Foreigners who are interested in investing in US property will certainly have some tax ramifications arise. Plus, there are rules as to how to purchase, operate, and sell US real property. Find out what you need to know before investing in US property.
Investing in US Property? Get to Know FIRPTA
The Foreign Investment Real Property Tax Act (FIRPTA) is important to foreigners interested in investing in US property because it levies taxes on nonresident aliens and foreign corporations if they have Effectively Connected Income (ECI). ECI is defined as income someone receives when engaged in a trade or business within the US. So, when you sell a US property and realize a gain, the gain qualifies as ECI.

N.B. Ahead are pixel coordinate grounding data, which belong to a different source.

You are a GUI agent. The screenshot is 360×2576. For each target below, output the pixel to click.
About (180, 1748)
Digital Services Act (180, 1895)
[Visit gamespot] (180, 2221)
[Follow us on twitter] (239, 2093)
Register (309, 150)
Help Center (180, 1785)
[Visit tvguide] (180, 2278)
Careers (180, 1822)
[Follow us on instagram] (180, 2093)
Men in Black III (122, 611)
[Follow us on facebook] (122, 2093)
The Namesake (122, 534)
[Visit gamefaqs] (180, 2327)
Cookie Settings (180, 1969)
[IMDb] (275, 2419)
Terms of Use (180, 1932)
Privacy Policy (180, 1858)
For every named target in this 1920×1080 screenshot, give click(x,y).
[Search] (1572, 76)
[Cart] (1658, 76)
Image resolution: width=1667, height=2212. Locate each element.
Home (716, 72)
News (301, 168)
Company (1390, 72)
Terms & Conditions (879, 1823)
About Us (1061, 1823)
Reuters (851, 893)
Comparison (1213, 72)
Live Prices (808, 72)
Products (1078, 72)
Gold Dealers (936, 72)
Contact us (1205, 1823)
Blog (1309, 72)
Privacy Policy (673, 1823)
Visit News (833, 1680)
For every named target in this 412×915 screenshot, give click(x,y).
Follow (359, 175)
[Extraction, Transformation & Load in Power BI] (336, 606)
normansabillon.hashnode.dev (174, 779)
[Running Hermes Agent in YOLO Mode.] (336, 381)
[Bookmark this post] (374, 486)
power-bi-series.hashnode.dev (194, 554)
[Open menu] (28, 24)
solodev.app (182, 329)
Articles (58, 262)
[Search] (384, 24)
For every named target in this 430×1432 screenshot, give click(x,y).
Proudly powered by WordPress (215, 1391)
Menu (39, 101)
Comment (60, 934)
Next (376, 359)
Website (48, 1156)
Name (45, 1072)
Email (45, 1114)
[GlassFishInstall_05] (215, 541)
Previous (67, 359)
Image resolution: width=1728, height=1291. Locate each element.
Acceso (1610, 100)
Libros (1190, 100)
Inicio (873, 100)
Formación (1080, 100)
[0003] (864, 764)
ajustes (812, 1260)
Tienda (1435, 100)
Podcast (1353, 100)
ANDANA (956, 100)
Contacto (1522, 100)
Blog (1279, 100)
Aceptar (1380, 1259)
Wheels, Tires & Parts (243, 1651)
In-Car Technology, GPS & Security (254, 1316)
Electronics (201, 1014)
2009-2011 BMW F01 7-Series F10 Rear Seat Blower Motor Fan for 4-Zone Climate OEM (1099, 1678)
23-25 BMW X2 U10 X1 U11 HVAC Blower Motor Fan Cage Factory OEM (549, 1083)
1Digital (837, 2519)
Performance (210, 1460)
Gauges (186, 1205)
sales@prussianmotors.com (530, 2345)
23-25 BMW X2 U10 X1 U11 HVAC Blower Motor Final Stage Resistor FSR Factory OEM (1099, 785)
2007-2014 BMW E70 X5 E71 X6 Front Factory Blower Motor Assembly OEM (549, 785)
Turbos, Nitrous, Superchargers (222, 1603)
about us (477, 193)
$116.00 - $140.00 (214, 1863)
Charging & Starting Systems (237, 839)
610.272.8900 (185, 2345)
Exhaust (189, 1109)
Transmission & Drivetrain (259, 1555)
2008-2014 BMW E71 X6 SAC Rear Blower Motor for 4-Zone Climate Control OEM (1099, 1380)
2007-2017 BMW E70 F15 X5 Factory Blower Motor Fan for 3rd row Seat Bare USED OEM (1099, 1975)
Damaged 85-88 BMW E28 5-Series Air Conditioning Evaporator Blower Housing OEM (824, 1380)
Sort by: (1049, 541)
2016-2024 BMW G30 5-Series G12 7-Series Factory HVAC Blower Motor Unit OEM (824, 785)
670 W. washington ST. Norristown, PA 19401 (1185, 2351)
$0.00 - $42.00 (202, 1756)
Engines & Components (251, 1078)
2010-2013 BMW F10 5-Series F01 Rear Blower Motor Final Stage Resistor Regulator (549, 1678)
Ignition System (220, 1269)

The rates of withholding for FIRPTA are dependent upon who owns the real property and the type of interest disposition.
Foreign Property Investment Withholding Rates
When a foreign person (or foreign partnership, estate, or trust) sells real property in the US, the withholding is calculated at 15% of the sale price. But, keep in mind that withholding rate shouldn’t be greater than the actual tax liability. Foreign property investors can apply for a reduced withholding rate by using Form 8288-B, which requests a withholding certificate.
The rates change for foreign corporations. If you’re a foreign corporation who sells a real US property, the income distributed to the foreign shareholders will use a 21% withholding from the capital gain realized from the sale.
Domestic Partnerships Investing in the US Property Market
When domestic partnerships sell real US property, the 15% withholding rate does not apply. Domestic partnerships are required to pay 35% of any gain distributable to the foreign partners. Domestic corporations that have foreign shareholders won’t have to pay FIRPTA taxes upon the sale, however. Since the corporation is domestic, they will be subject to the corporate tax rate of 21%.
Rental Income Taxes for Foreign Corporations
Any domestic rental income that is received by foreign corporations may face additional taxes on the distribution of earnings that is commonly referred to as the branch profits tax. Foreign corporations may be subject to an extra 30% branch profits tax. Depending on which country the foreign corporation is based out of, a tax treaty may reverse this obligation. If there is no tax treaty, then the corporation can play to pay the full rate of 30%. Sometimes, foreign corporations will choose to use domestic corporations as an instrument to go between the property and the foreign corporation, and in certain situations, this is a way to help mitigate the tax.
A little silver lining: foreign people investing in US property indirectly via offshore corporations are not liable for US income taxes directly or US tax-filing obligations. But, keep in mind that offshore corporations may be subject to US income tax pertaining to the investment operations and might be required to file annual US returns. But despite the taxes, the offshore corporations will typically not need to disclose the identity of the foreign owners.
Foreign persons who obtain ECI may also trigger state and local income taxes, which can be an extra hassle during tax time. Whenever you are investing in US property, it’s important to speak with a trained tax expert to avoid accidentally triggering extraneous tax filing obligations.